Scientists from the Cold Spring Harbor Laboratory have made important progress in understanding the earliest steps in the process of protecting animal genomes from potentially dangerous genetic elements called transposons. If they are out of control, these genomic parasites may spread indiscriminately, leading to infertility.
Professor Gregory J. Hannon and Leemor Joshua-Tor at the Cold Spring Harbor Laboratory jointly led the study. Professor Hannon is a pioneer in the field of small RNA research. He once edited the technical manual of Cold Spring Harbor Laboratory: "MicroRNA Research Methods" and so on. Structural biologist Joshua-Tor has achieved great results in the field of structural biology. She was selected as an HHMI researcher in the same year as Professor Shi Yigong of Tsinghua University.
In this article, Hannon and Joshua-Tor teamed up to explore this process in detail with the help of a genome guard called Piwi-interacting RNA (piRNA) generated in germ cells.
piRNAs are 26-31 nucleotides in length and bind to a class of small RNA molecules called reproductive specific proteins called PIWIs. Together, the two form a molecular silencing machine called RISC (RNA Induced Silencing Complex), which targets genomic parasites with extremely high efficiency. RISC prevents the activation of parasitic sequences, thereby preventing their subsequent amplification and reinsertion into the germ cell genome. If piRNA control is lost or destroyed, active mobile elements will be randomly inserted into the germ cell genome causing mutations, severe chromosomal abnormalities, and eventually infertility.

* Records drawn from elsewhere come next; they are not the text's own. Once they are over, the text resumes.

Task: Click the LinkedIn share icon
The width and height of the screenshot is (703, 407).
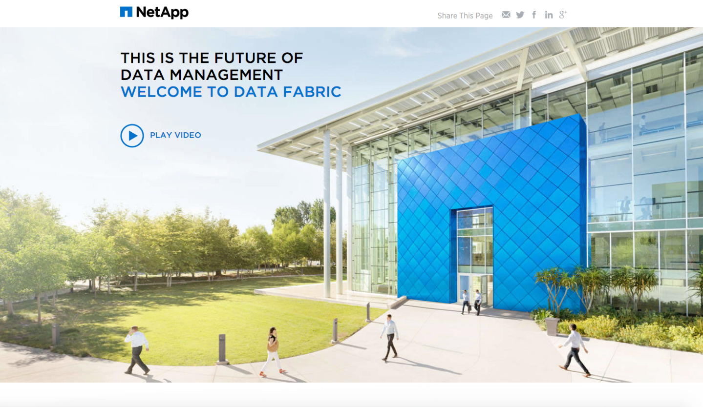Action: click(x=549, y=15)
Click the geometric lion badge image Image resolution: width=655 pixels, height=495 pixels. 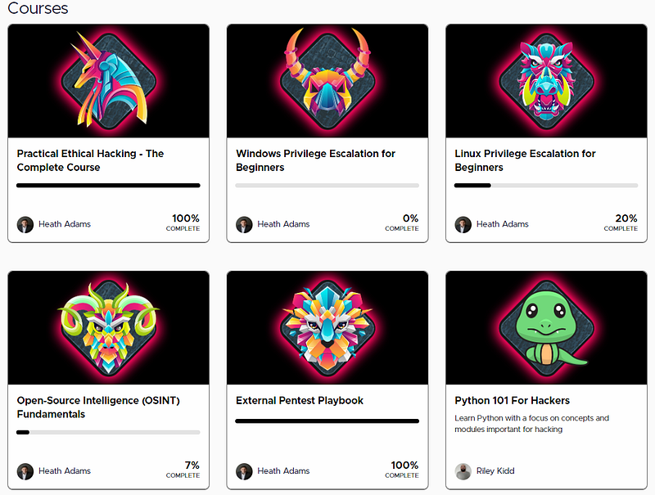(328, 328)

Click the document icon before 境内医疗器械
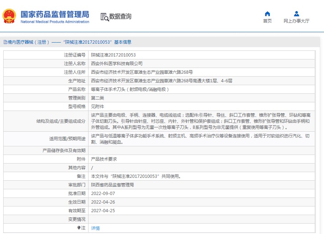(x=5, y=42)
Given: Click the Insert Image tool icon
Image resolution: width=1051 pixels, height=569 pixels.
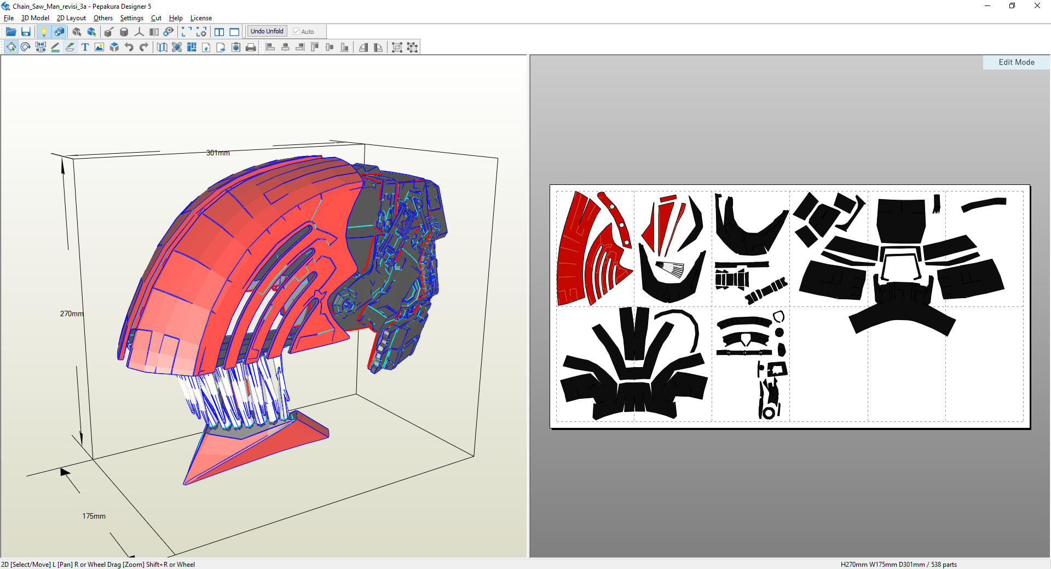Looking at the screenshot, I should 99,47.
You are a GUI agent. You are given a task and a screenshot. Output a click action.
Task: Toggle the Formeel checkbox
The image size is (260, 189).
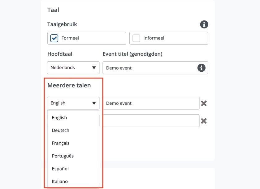click(x=54, y=38)
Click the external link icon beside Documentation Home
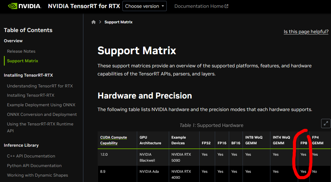This screenshot has width=331, height=182. click(226, 6)
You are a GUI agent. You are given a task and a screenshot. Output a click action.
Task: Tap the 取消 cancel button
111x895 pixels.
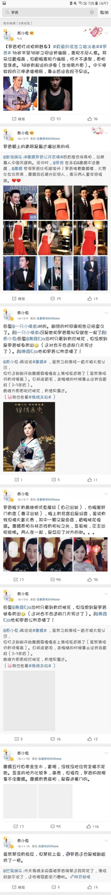104,12
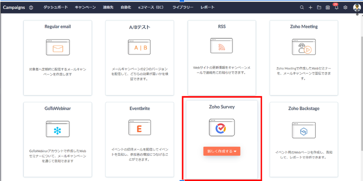
Task: Open the calendar icon in top bar
Action: pyautogui.click(x=328, y=8)
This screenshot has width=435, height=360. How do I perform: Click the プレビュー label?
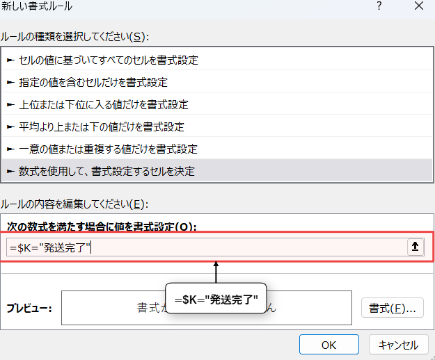pyautogui.click(x=29, y=308)

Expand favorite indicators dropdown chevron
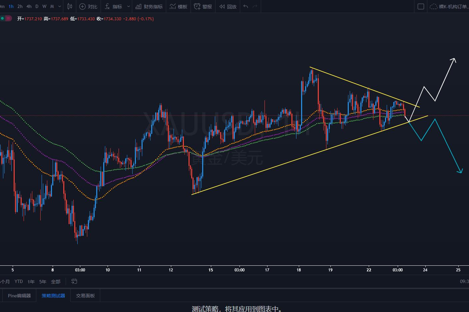129,6
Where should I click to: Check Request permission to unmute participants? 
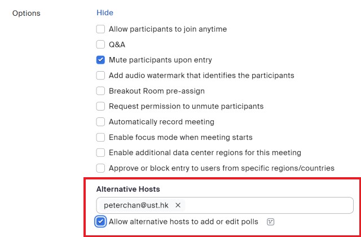click(x=100, y=106)
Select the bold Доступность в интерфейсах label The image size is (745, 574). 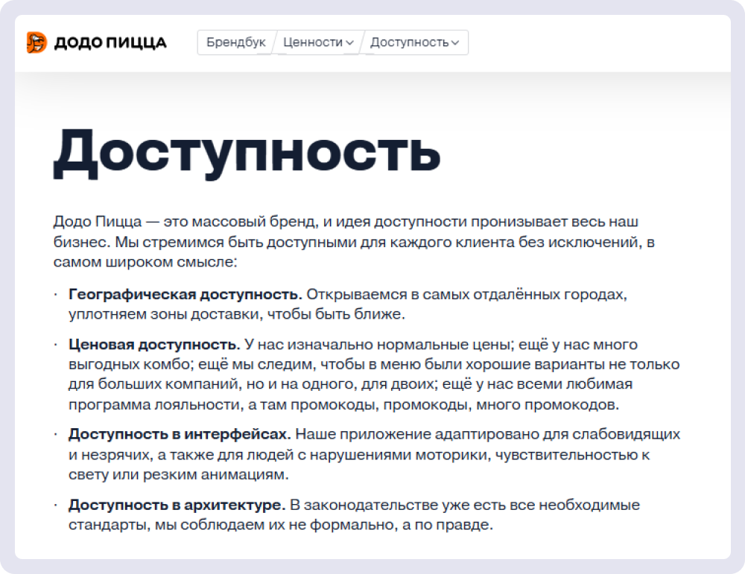click(179, 434)
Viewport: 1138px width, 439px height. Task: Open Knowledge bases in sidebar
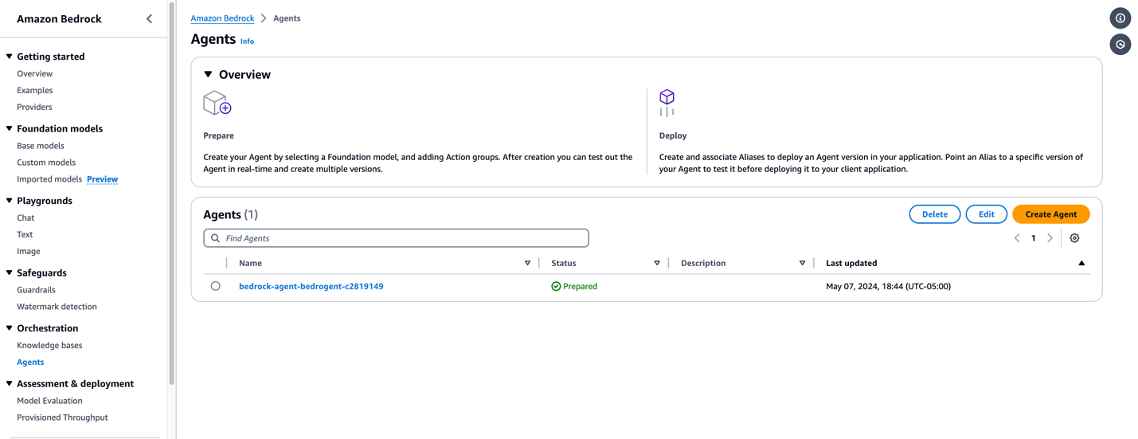click(49, 345)
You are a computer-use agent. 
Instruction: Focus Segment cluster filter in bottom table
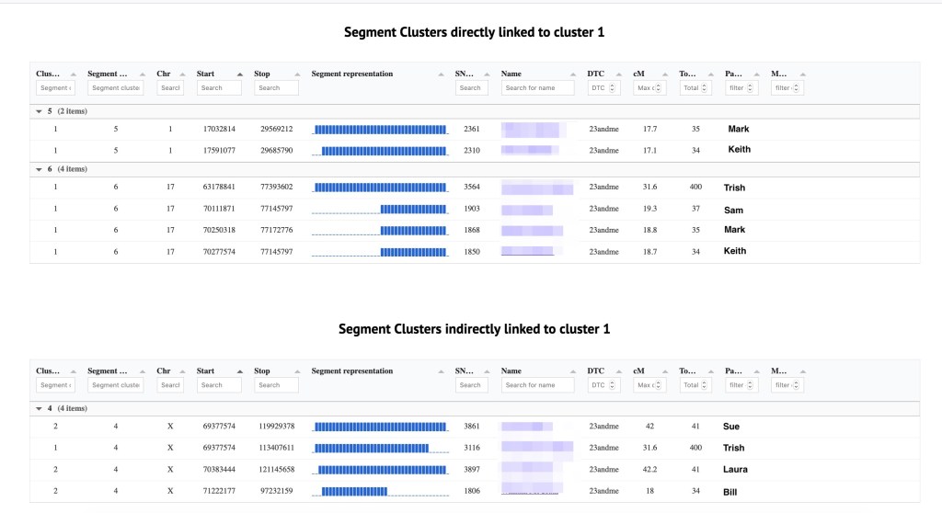115,385
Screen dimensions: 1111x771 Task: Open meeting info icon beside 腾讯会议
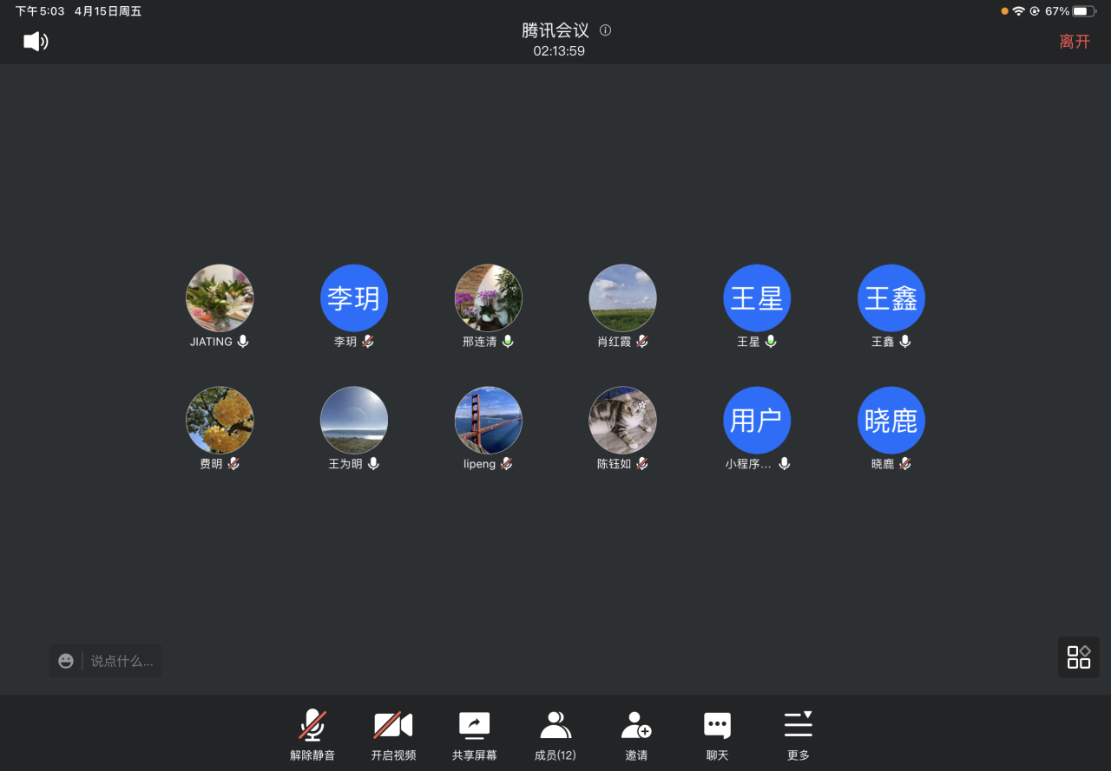[x=606, y=30]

However, scientists are still not very clear about the biosynthesis of piRNA, the way these specific molecular silencers are generated. In the experiment, Astrid D. Haase, a postdoctoral researcher in Hannon's laboratory, and Jonathan J. Ipsaro in Joshua-Tor's laboratory, studied the Zucchini protein that was previously found to be involved in piRNAs biosynthesis. Its purpose is to explain its exact role in the biosynthesis process.
In previous studies of Drosophila, Haase, Hannon and others confirmed that when Zucchini is not expressed, single-stranded RNAs that are precursors of functional piRNAs will accumulate in the germ cells. This indicates that Zucchini is a necessary condition for piRNA biosynthesis, but the molecular basis of this mechanism is not yet clear.
Haase explained: "From our research work we know the function of Zucchini in the initial processing step, in this step the long piRNA precursor molecule is cleaved into shorter fragments. If it works normally, this cleavage is at least There is a need for an endonuclease (an enzyme with very specific characteristics).
The team knows that Zucchini (its analog in mice is called mouse Zucchini, formerly known as PLD6 / MitoPLD) belongs to a family of enzymes called phosphodiesterases. This family includes many members, either acting as phospholipases, cleaving phospholipid molecules, or as nucleases, cleaving nucleic acid strands. Some people doubt it, but they are not sure. Like Drosophila, Zucchini protein is a nuclease that can specifically cleave the connection between nucleic acid (DNA and RNA) nucleotide subunits.
In the latest Nature article, the research team reported the results of biochemical analysis confirming that mZuc does not have phospholipase activity, it actually has nuclease activity.
Ipsaro and Joshua-Tor conducted a complex structure analysis to support this finding and elucidate the molecular basis of mZuc action. Through X-ray crystallography, the researchers found that the shape of the mZuc protein binding site is consistent with its nuclease identity. Structural comparison of different members of various phosphodiesterase families supports this finding.
"Based on this data, we propose that the Zucchini protein is actually a nuclease whose function is to process the primary piRNA transcript into shorter fragments. This is the first critical step in the functional piRNA biosynthesis," Ipsaro And Haase reported.